Both the 5th edition WHO and ICC recognize the pre-MDS state. Dysplasia differentiates MDS from pre-MDS clonal cytopenia of undetermined significance and absence of cytopenia differentiates MDS from clonal hematopoiesis of indeterminate potential (Figure 5). However, cases such as TP53 (VAF ≥10%), SF3B1 (VAF ≥10%), and complex karyotype will be classed as MDS even in the absence of dysplasia; this suggests that dysplasia is an inaccurate diagnostic feature and is not MDS-specific.

Classifying MDS and AML based on genetic markers⁴

The cohort study presented by Haferlach included 958 patients with MDS, AML myelodysplasia-related, and AML according to the 5th WHO classification (Figure 6).

Further progression marker (PM) categories based on combined genomic and survival data were identified, including acute myeloid neoplasm (MN) (n = 166), high-risk MN (n = 286), and low-risk MN (n = 506).
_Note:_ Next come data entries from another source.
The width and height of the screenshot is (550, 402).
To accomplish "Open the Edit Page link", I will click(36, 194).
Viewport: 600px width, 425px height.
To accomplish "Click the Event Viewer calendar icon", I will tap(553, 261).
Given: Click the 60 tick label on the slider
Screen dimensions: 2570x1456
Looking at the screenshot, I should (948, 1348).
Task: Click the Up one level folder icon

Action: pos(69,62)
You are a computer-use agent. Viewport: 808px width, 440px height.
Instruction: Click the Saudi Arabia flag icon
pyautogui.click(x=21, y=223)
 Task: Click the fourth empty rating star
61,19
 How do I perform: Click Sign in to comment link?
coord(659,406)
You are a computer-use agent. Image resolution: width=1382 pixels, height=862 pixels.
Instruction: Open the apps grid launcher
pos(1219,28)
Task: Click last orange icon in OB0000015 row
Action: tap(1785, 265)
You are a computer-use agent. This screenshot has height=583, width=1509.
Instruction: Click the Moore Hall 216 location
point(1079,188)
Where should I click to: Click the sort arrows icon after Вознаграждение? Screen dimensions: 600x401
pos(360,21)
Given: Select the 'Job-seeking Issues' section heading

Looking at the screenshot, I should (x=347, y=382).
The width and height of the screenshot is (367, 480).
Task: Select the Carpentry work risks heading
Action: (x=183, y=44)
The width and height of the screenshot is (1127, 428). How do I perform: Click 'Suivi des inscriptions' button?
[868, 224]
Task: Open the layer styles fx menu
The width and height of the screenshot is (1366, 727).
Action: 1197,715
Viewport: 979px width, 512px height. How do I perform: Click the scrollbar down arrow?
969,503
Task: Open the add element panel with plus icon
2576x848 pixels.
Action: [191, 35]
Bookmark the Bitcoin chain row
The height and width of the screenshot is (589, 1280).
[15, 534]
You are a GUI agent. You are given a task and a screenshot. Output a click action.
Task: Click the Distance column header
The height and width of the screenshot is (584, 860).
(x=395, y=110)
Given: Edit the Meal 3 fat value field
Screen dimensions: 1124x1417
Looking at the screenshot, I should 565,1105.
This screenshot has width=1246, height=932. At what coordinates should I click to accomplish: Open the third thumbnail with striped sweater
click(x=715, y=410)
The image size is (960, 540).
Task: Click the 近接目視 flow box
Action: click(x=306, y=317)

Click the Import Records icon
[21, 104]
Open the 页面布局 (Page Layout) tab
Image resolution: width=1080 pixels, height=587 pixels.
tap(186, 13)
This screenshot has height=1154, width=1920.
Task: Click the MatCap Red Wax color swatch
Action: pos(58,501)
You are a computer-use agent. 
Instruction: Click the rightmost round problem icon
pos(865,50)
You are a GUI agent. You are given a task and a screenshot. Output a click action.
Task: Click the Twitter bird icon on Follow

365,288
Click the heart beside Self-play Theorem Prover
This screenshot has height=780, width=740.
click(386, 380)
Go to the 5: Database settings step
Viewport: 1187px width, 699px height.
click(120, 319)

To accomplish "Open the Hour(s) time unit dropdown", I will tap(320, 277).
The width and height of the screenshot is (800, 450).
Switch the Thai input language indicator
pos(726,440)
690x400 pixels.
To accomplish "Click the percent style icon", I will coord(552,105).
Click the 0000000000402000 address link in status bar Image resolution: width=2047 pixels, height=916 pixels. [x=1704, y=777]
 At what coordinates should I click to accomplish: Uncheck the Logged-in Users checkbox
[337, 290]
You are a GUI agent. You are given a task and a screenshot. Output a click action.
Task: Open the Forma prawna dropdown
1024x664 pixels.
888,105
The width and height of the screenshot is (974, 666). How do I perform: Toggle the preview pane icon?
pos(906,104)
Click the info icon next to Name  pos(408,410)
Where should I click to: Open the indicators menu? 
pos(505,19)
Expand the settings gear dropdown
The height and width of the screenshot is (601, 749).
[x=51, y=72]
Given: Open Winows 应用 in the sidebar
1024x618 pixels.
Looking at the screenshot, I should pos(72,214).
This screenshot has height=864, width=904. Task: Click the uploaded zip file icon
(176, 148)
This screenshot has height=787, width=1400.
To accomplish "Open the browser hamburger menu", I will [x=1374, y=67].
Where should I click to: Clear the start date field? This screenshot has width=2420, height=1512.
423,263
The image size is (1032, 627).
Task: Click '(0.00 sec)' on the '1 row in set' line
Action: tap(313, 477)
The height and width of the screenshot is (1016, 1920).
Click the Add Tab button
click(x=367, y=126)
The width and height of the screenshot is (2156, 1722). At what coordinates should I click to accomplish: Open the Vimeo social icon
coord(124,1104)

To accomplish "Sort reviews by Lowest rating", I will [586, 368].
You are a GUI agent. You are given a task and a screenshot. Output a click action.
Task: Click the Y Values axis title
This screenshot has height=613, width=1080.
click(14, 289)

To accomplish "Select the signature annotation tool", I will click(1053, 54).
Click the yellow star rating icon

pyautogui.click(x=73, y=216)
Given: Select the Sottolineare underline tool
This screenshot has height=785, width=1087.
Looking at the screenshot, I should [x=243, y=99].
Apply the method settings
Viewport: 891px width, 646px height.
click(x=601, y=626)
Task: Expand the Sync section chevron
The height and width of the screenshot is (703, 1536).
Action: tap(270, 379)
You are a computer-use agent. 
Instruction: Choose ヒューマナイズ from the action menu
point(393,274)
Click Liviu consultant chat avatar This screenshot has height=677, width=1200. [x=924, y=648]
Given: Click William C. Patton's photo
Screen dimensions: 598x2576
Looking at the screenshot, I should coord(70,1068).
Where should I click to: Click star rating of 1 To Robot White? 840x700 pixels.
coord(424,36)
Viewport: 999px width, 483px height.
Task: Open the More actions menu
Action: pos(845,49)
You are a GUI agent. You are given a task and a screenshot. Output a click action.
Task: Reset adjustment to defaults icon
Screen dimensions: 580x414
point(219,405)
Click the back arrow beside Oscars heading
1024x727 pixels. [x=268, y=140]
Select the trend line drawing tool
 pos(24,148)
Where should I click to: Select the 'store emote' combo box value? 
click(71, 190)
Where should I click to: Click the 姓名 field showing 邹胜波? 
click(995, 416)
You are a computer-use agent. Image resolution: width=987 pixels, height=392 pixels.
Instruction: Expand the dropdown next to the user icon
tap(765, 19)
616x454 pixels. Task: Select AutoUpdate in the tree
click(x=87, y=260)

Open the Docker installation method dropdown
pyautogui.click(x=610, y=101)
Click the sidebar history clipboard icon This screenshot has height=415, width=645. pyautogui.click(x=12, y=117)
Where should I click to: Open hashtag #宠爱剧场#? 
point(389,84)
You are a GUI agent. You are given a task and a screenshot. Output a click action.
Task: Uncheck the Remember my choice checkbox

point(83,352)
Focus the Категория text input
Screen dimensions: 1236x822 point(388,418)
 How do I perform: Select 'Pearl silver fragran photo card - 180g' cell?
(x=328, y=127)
• Median OS differed significantly between categories (0.6 vs 1.9 vs 6.8 years; p < 0.001).
• Presence of PMs was associated with worse outcomes in all genetic subtypes.
• TP53 biallelic (35%) and complex karyotypes (12%) exhibited the most frequent PM patterns.
• Differences were observed in PM frequency across genetic subtypes; del(5q) (47%), SF3B1 (77%), spliceosome (27%), IDH/DTA (44%), and no abnormality (74%).

Conclusion

The ICC MDS-AML category expands treatment opportunities by allowing MDS/AML patients to be eligible for both MDS and AML trials.² However, there are implications for pathologists, such as the need to report using both the 5th edition WHO classification and the ICC for compatibility with future studies,² and both classification systems requiring further validation and refinement. ^1,2,3 Komrokji highlighted that remapping the 4th edition WHO MDS categories against the 5th edition WHO and ICC revealed that most categories were similar, suggesting that the classifications are a reform rather than a replacement.³ Both the 5th edition WHO classification and the ICC confirmed that TP53 mutations were associated with the poorest outcomes.¹ Haferlach⁴ showed that AML and MDS can be classified into distinct biological subtypes and PM categories based solely on genetics, suggesting a potential resolution for blast threshold discrepancy between the 5th edition WHO classification and the ICC.